Essential Quotes by Theme: Autonomy
Essential Passage 1: Chapter 10
“A new servitude! There is something in that,” I soliloquized (mentally, be it understood; I did not talk aloud). “I know there is, because it does not sound too sweet; it is not like such words as liberty, excitement, enjoyment: delightful sounds truly; but no more than sounds for me; and so hollow and fleeting that it is mere waste of time to listen to them. But Servitude! That must be matter of fact. Any one may serve: I have served here eight years; now all I want is to serve elsewhere. Can I not get so much of my own will? Is not the thing feasible? Yes—yes—the end is not so difficult: If I had only a brain active enough to ferret out the means of attaining it.”
For eight years, Jane Eyre has lived at Lowood—six years as a student and two years as a teacher. When her favorite teacher and confidante, Miss Temple, marries and leaves, Jane decides that it is time for her departure as well. While she has come to enjoy her students (as well as the school, following Mr. Brocklehurst’s demotion in control and influence), she feels that it is time for her life to move on. She no longer has the financial support of Mrs. Reed, so she is entirely on her own. Employment for respectable women being limited, Jane knows that she will not free herself from labor, but merely transfer it to another venue.

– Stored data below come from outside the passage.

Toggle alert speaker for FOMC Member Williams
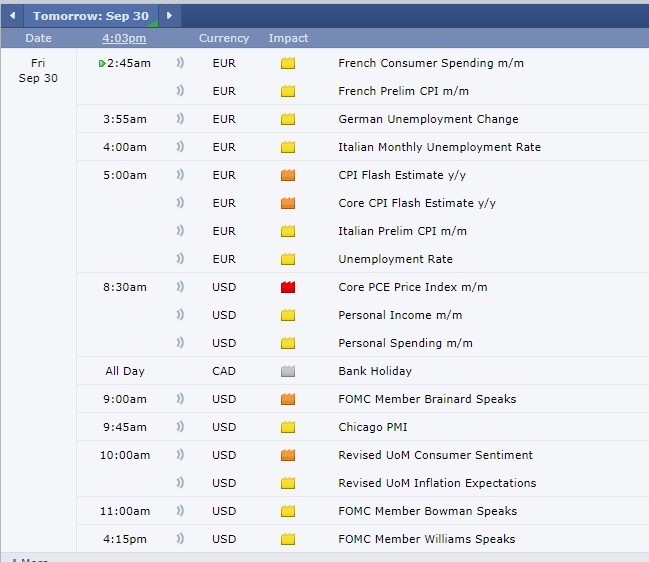 [x=180, y=539]
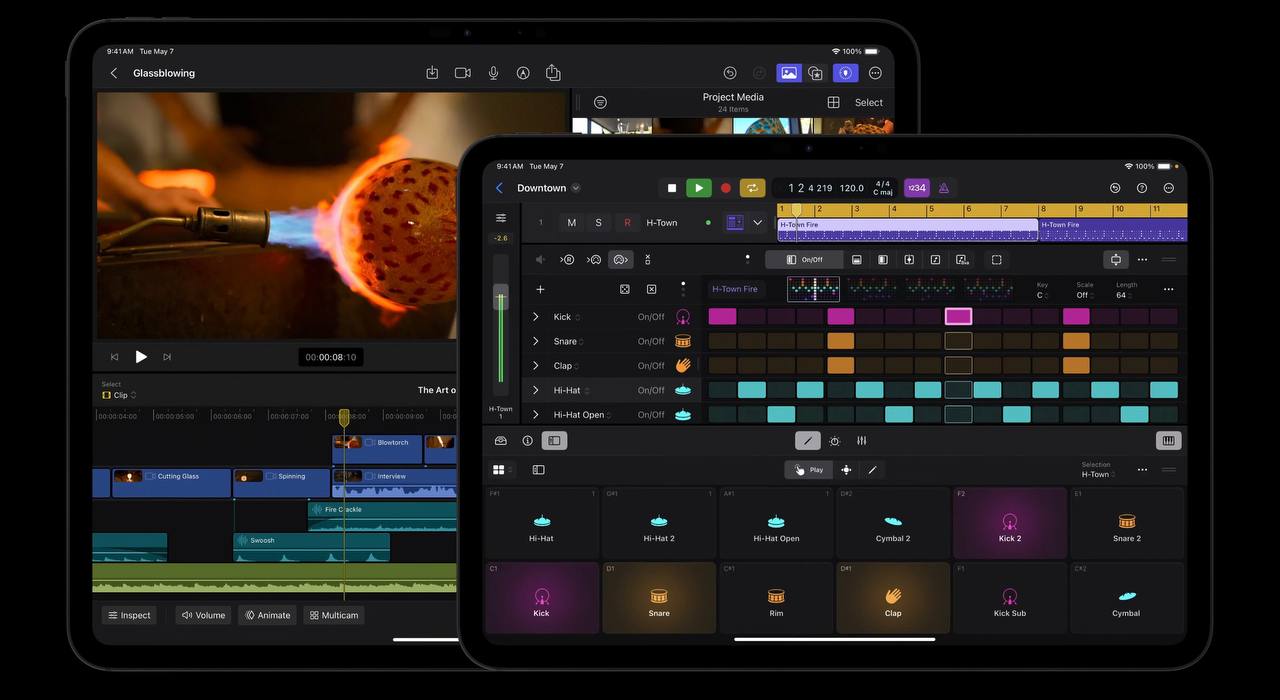Image resolution: width=1280 pixels, height=700 pixels.
Task: Open the share icon in Glassblowing project
Action: 553,73
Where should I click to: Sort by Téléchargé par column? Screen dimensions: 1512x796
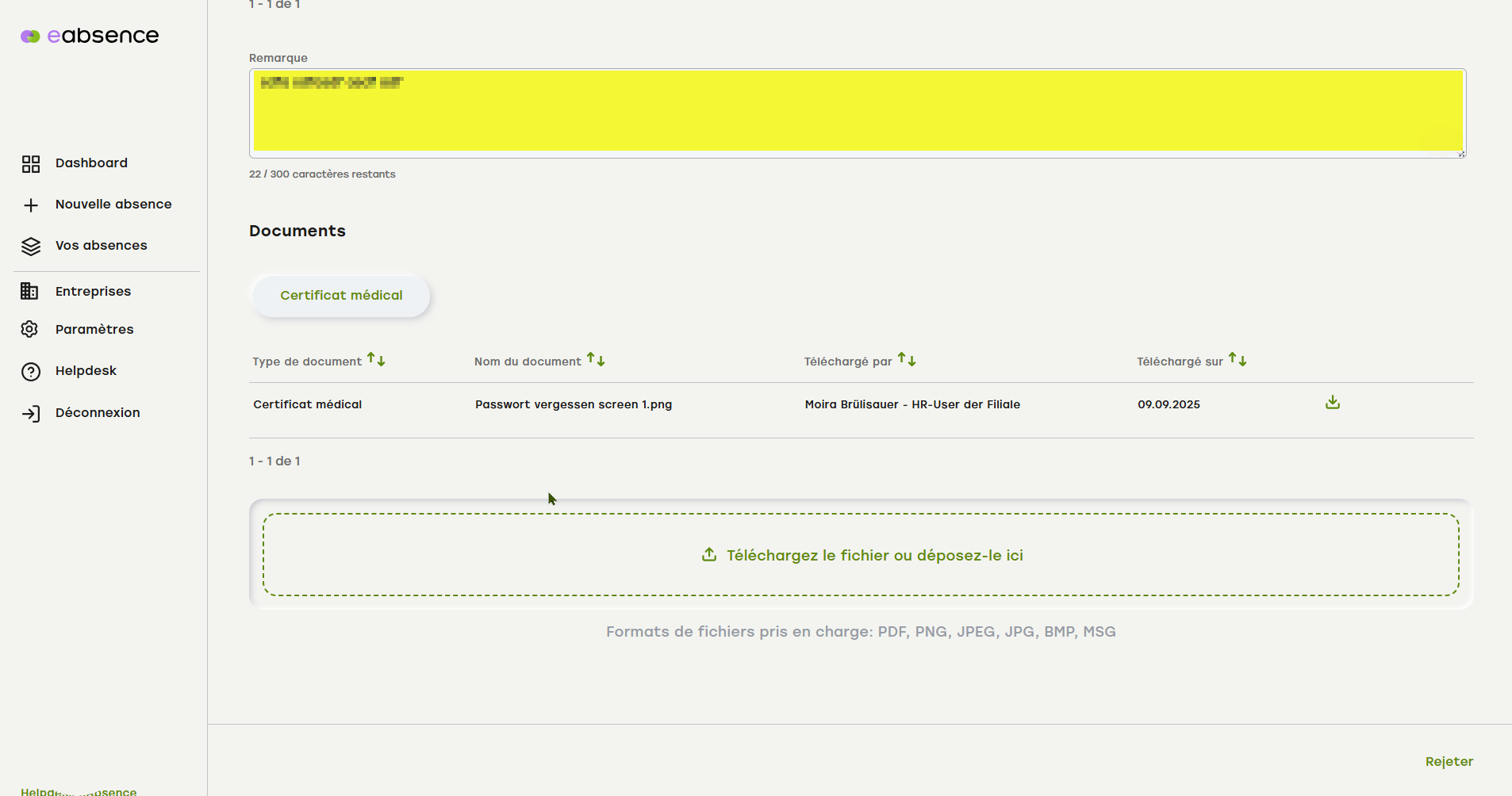point(907,360)
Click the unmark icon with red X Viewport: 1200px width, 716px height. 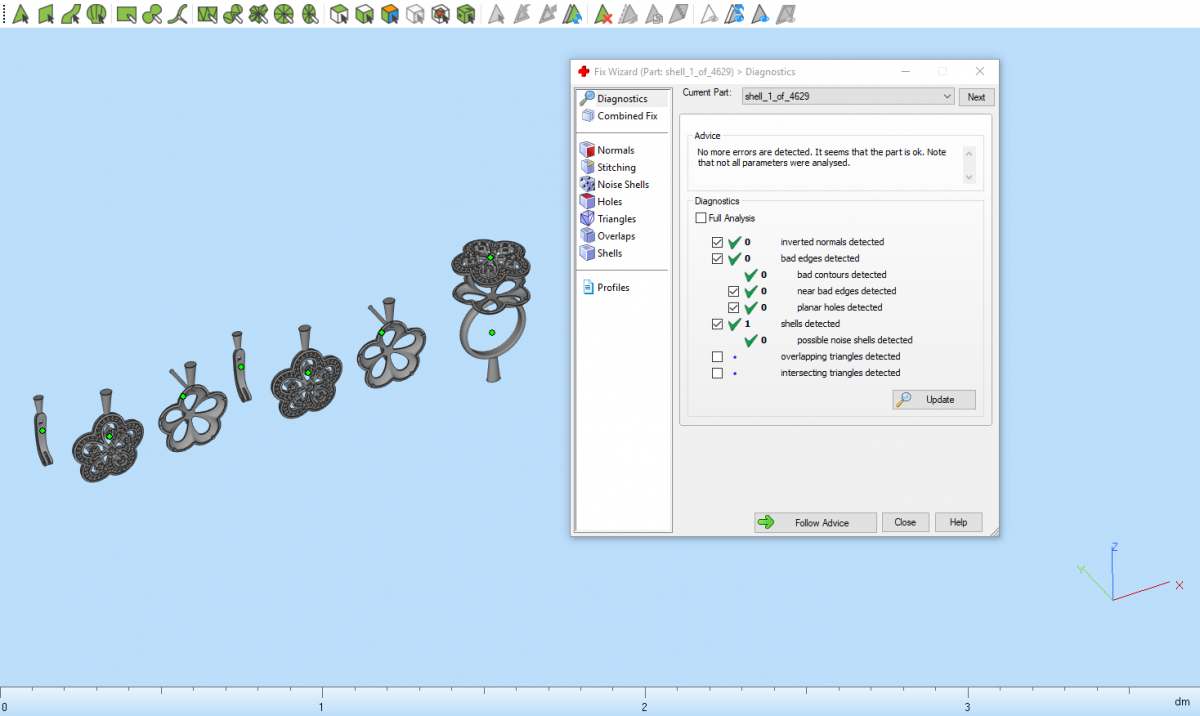(x=603, y=14)
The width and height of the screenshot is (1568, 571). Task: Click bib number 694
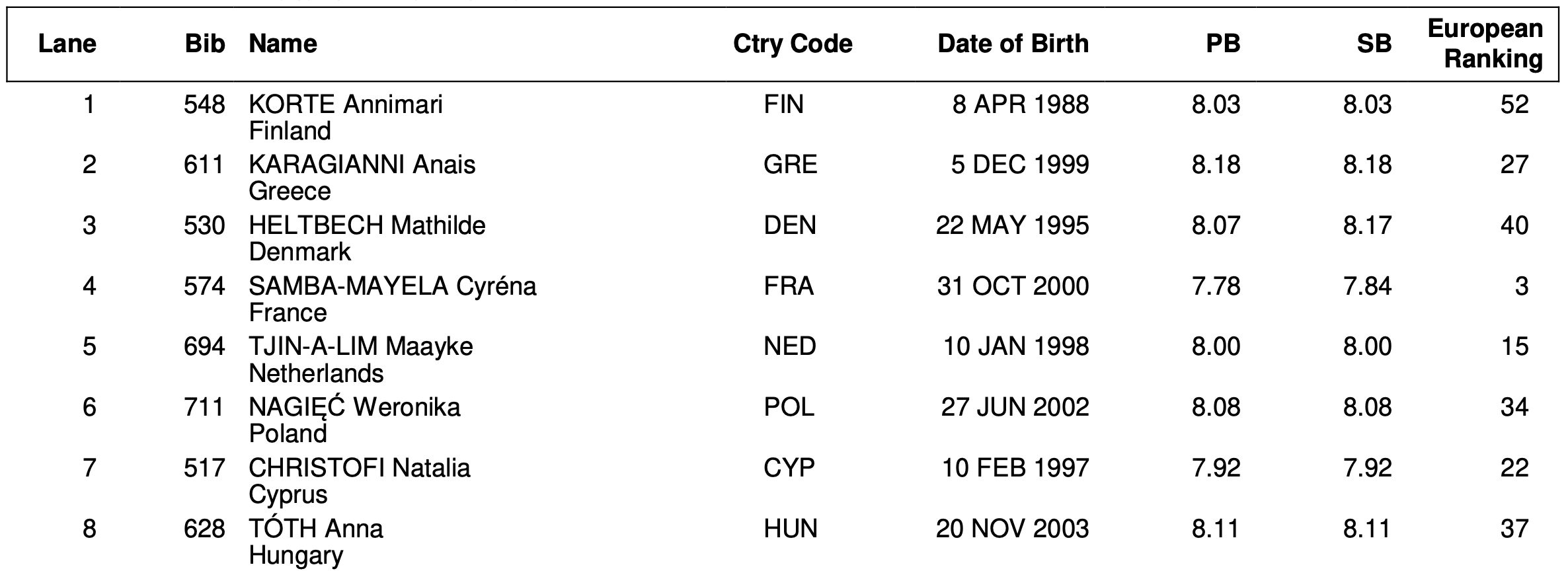pyautogui.click(x=204, y=347)
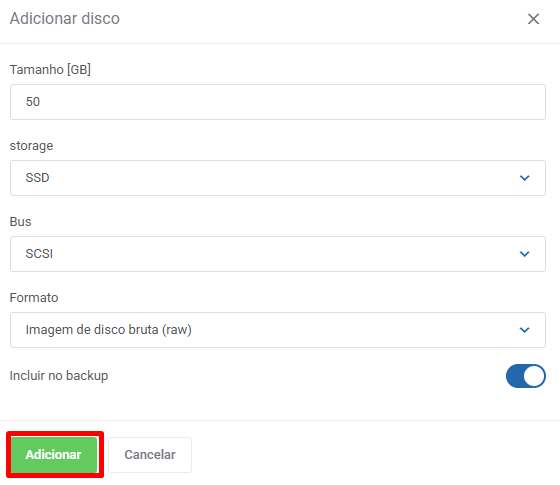Click the Bus field label
Viewport: 560px width, 485px height.
click(20, 221)
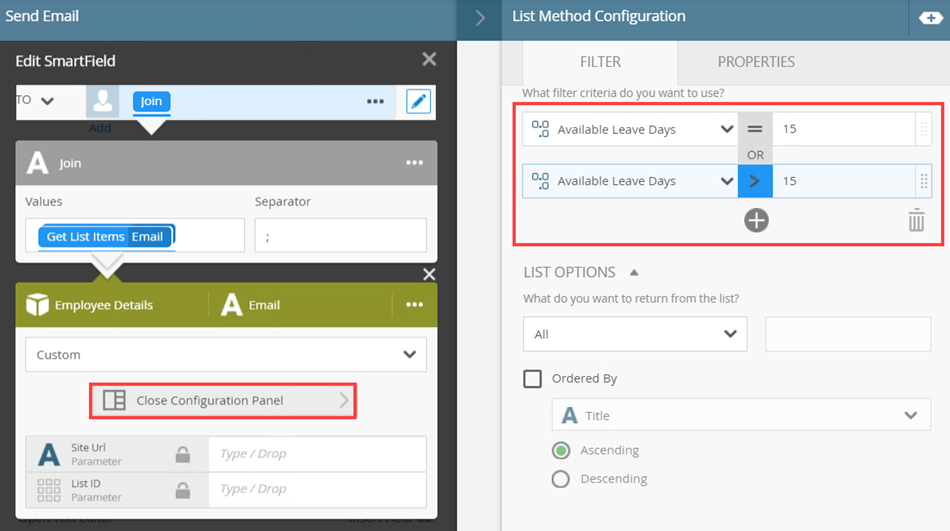950x531 pixels.
Task: Click the Get List Items Email token
Action: click(106, 237)
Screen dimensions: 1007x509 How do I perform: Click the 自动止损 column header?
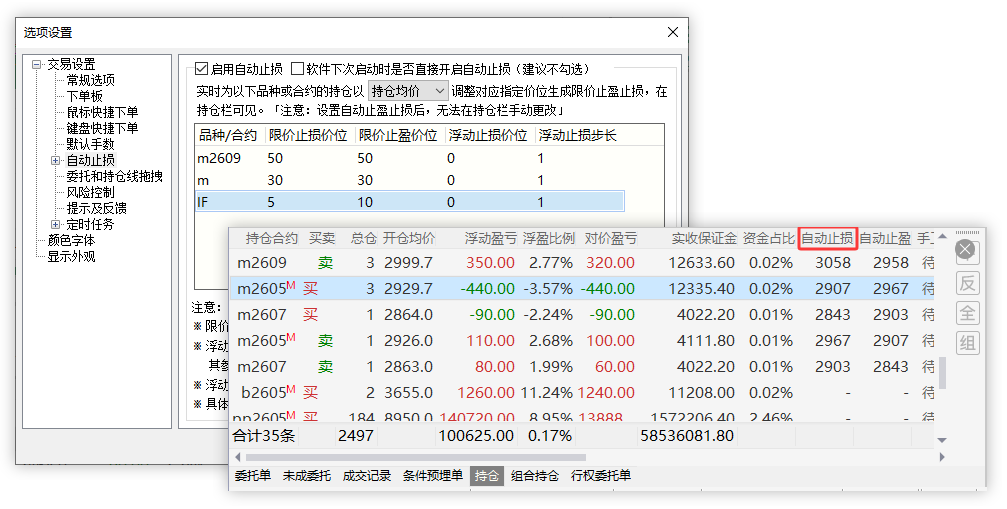click(827, 238)
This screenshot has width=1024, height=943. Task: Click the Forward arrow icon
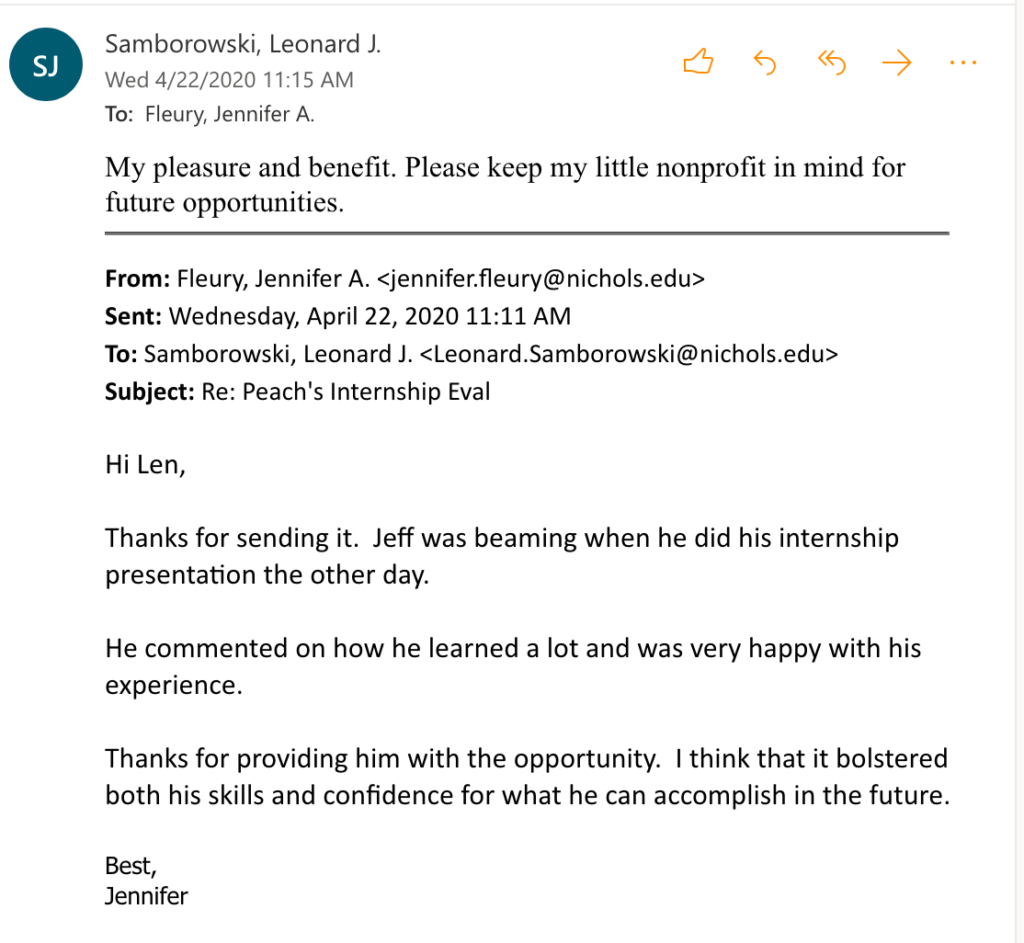897,63
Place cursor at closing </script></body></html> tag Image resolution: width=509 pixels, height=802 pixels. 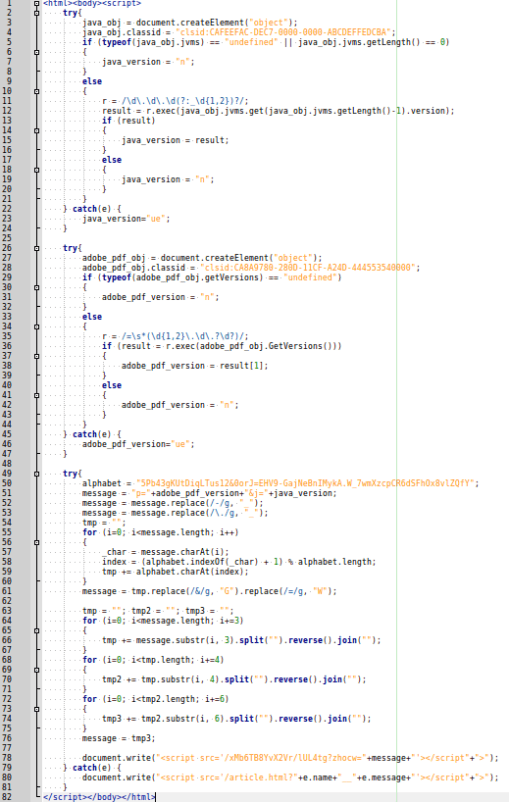pyautogui.click(x=99, y=797)
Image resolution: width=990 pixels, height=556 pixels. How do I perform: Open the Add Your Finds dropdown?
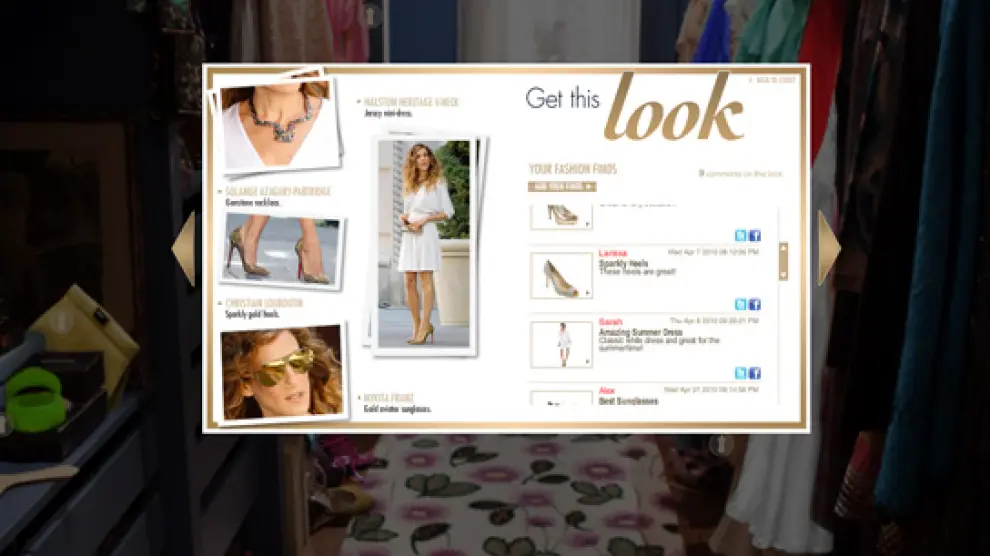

Although she is not free to refrain from having a job, she is free to choose her “new servitude.” She has received a very good education at a time of limited schooling, and she now has experience as a teacher. She decides to remain in that field by placing an advertisement announcing her desire for a position as a governess. Within a week, Jane accepts a position at Thornfield Hall, the home of Edward Rochester.